Mas Ferro Rodrigues poderá ter outro problema em mãos. É que, ainda em off, arriscou comentar também que não consegue “olhar para as estatísticas que mostram os números de casos em Portugal e na China sem ficar com um misto de perplexidade e de alguma irritação”. Alto. A insinuar que os chineses aldrabam forte e feio? Ui, se calha o Partido Comunista da China ainda ter funcionários a desmontar a barraquinha da Festa do Avante, o mais certo é aproveitarem para, de caminho, passarem por São Bento. E aí o Presidente da Assembleia experimentará o tratamento que as autoridades chinesas baptizaram, carinhosamente, de “Placagem à Hong Kong”, estreado há dias com uma subversiva menina de 12 anos, que andava numa rua daquela região a adquirir, subversivamente, material escolar.

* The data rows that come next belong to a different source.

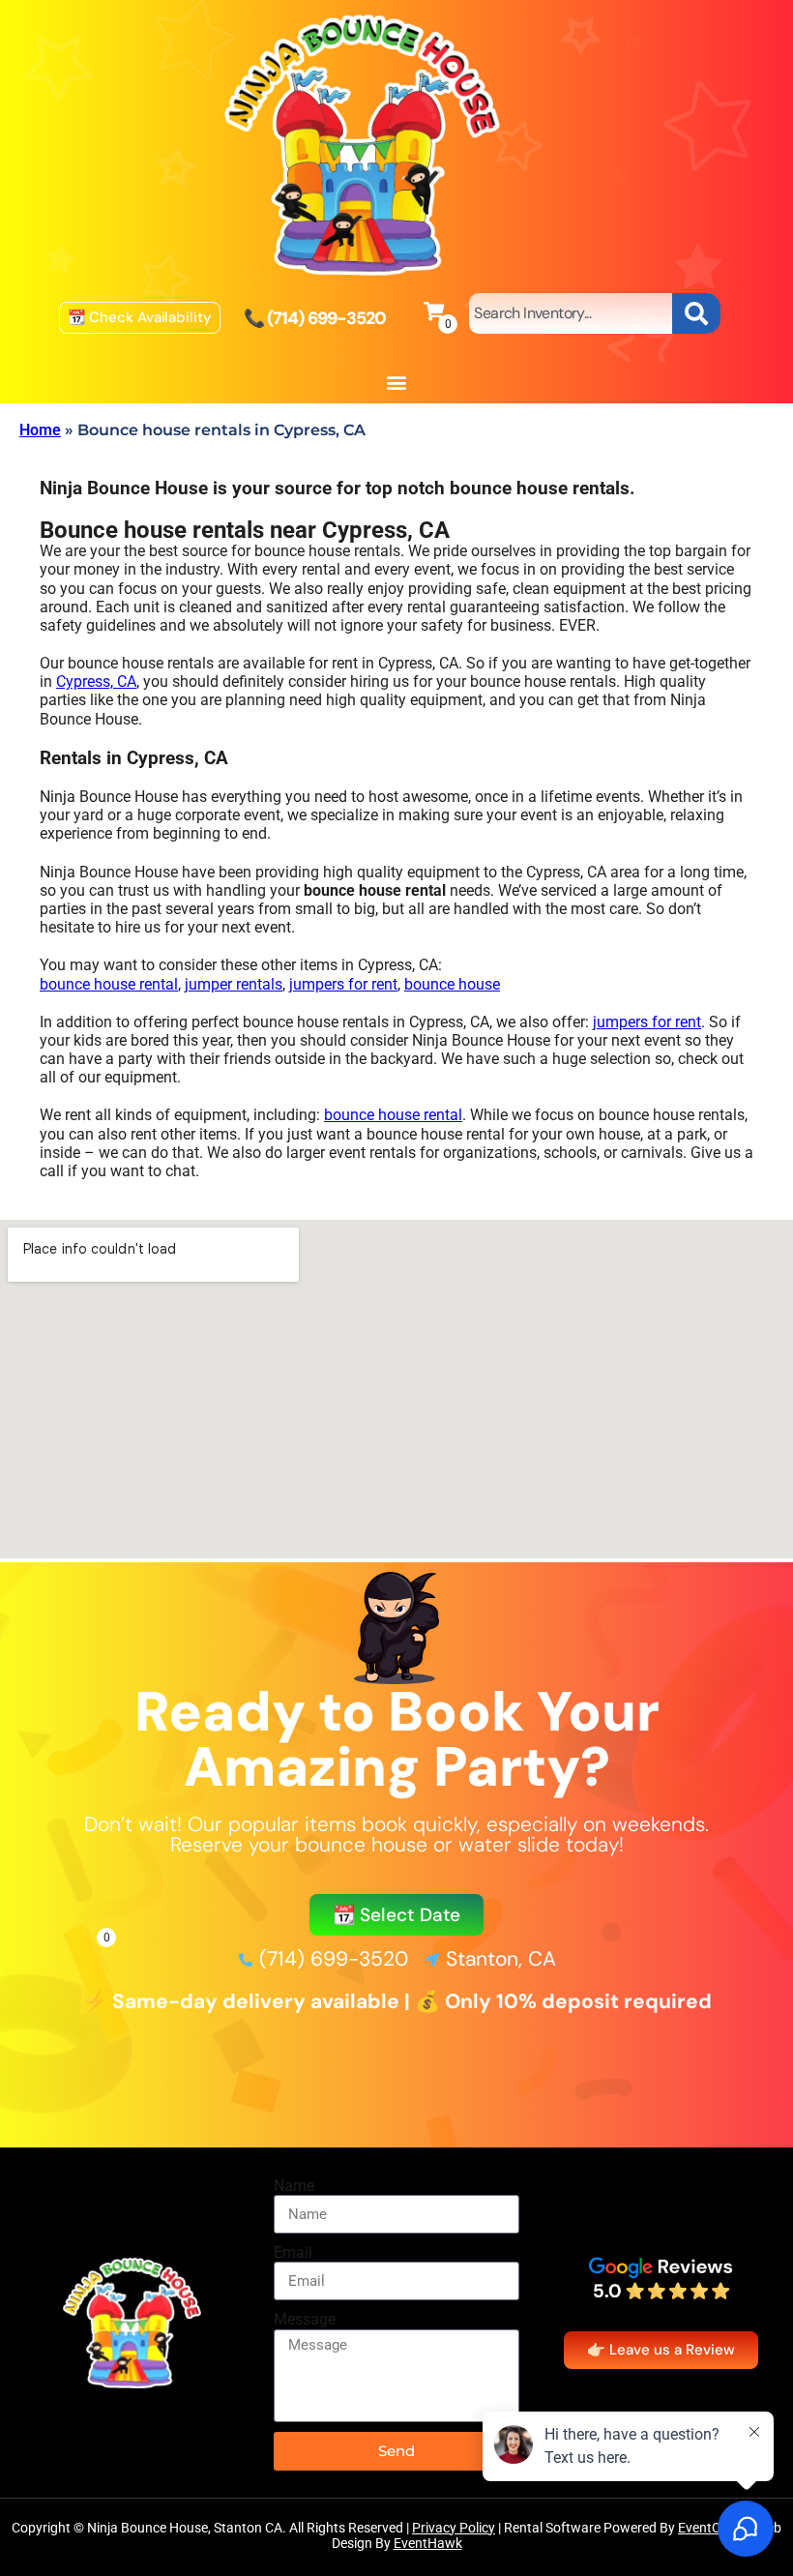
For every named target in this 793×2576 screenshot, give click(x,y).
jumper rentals (233, 984)
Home (40, 430)
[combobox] (570, 313)
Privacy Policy (453, 2527)
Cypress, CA (96, 681)
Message (305, 2319)
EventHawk (428, 2543)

Enquanto isto, Ana Gomes apresentou a sua candidatura à Presidência da República. Portanto, na corrida à Presidência temos, agora, uma candidatura apoiada pelo Partido Socialista e a de Ana Gomes. Há alguma curiosidade relativamente à posição que António Costa vai tomar, mas creio que o primeiro-ministro tem as suas opções bastante limitadas. Tendo-se tornado, por via de auto-convite, naquela célebre visita à Auto-Europa, mandatário da campanha de Marcelo Rebelo de Sousa, não vejo que solução resta a António Costa. Mas, se tivesse de apostar, punha o meu dinheirinho todo em simulação sonsa de distanciamento durante a campanha eleitoral.

Assim que se soube da candidatura de Ana Gomes, o também candidato André Ventura brindou-nos com a sua análise político-ideológica da mesma, afirmando que, “numa certa metáfora, Ana Gomes é a candidata cigana destas Presidenciais. Eu sou o português comum.” Por acaso, em termos de figuras de estilo, o que me parece é que, numa certa hipérbole, André Ventura é o português comum. É que, apesar de tudo, o português comum não costuma ser tão burgesso.

Já a Câmara Municipal de Lisboa não pára de anunciar medidas na área da habitação. Só nos últimos dias foram duas. Primeiro ficámos a saber que a Casa dos Animais, o centro de recolha da Câmara, vai receber obras de ampliação para acolher mais cães, no valor de 1,2 milhões de euros. Quase de seguida, foi apresentado um novo projecto, desta feita para humanos, com o objetivo de “melhorar a eficiência energética das casas”, através da atribuição de um máximo de 7.500 euros para pequenas obras de remodelação. Portanto, para os cães, casas novinhas em folha. Para os humanos, com sorte, o problema de infiltrações na marquise resolvido. Já bem bom. Entretanto, esta noite, na nova sala de cinema da renovada Casa dos Animais, tudo o que é cão vai poder assistir à película “Vida de munícipe da Câmara de Lisboa”.